Inverse PCR was also used to identify the insertion sites of T-DNA in transgenic soybean lines. The inverse PCR method was performed referring to Rønning et al.⁷¹ with slight modifications. Ten micrograms of genomic DNA were digested with either BamHI or XbaI. The digested DNA was self-ligated with T4 DNA ligase. The ligated DNA fragments were used as the DNA templates for primary PCR with the primer set of LB1/Bar3R or NTP1R/NTP5F. Using the primary PCR product, secondary PCR was performed using the nested primer set of LB2/Bar2R or NTP6F/35SproR specific to the T-DNA construct. The primers used in inverse PCR are found in Supplementary Table S1. The PCR products were confirmed on the agarose gel. The confirmed secondary PCR product was sequenced by Sanger sequencing.

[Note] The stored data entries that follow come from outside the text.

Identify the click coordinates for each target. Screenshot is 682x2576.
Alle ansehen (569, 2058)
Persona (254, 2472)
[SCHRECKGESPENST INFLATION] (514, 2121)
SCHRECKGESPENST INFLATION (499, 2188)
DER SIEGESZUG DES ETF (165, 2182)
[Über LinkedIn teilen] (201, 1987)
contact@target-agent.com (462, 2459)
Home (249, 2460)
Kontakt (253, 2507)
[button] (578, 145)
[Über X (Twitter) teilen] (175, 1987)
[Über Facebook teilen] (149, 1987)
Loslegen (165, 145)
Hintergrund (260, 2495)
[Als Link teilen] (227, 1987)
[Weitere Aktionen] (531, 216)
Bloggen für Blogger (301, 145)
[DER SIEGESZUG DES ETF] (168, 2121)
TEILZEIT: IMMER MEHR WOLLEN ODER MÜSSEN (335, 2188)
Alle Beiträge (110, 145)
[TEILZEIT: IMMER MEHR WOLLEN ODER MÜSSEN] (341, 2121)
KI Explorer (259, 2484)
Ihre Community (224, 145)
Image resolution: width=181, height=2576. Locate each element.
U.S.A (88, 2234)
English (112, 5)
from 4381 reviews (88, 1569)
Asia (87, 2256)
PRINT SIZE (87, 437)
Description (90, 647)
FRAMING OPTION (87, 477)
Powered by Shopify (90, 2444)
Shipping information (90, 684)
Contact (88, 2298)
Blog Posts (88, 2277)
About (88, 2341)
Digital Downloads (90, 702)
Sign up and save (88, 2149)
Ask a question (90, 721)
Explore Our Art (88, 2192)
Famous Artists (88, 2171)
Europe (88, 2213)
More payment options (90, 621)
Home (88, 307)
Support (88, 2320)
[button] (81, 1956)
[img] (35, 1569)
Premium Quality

The sequences from TAIL PCR and inverse PCR were analyzed using Quick Wm82 Genome BLAST at SoyBase (https://www.soybase.org/) to identify integration loci in soybean chromosomes⁷².

PCR validation of T-DNA insertions

Primers were designed to generate an amplicon that contains a small portion of 5′ T-DNA end and 5′ flanking region or 3′ T-DNA end and 3′ flanking region. Primer sets of 35SproR/Gm11R, Gm03F/LB3, and LB3/GM14R were used for the insertion loci validation of soybean transgenic lines of 14A, 17B, and 16C, respectively (Supplementary Table S1). Untransformed soybean genomic DNA and distilled water were used as negative controls in PCR reactions. PCR was performed using genomic DNA of three transgenic plants and PCR SuperMix (Invitrogen, (Thermo Fisher Scientific) according to the manufacturer’s instructions. The PCR program was as follows: 94 °C (4 min); 28 cycles of and 94 °C (30 Re: revised manuscript submitted; one query from editor sec), 53 °C (30 s), and 68 °C (1 min); and then 72 °C (7 min). Amplified products were analyzed on 1% agarose gels.

Transgenic events, elite varieties, and introgression lines

The parent variety, Williams 82, was developed by the USDA-ARS and the Illinois Agriculture Experiment Station and released in 1981. It is a late group III indeterminate variety (relative maturity 3.8). Williams 82 was selected because of its ability to facilitate plant genetic transformation. Williams 82 was also the cultivar used for soybean whole-genome shotgun sequence of Glycine max⁷³. Three independent transgenic events of psNTP9, designated as 14A, 16C and 17B, were previously characterized¹⁹. Null siblings that did not contain psNTP9 gene were segregated from T2 population of each transgenic event and used as negative control. In order to integrate psNTP9 gene into newer varieties for commercial product development, lead events were backcrossed into several elite varieties differing in relative maturity. The soybean elite varieties chosen as recurrent parents for backcrossing, included A1900 (relative maturity 1.9), DSR262 (relative maturity 2.6), and A3431 (relative maturity 3.4).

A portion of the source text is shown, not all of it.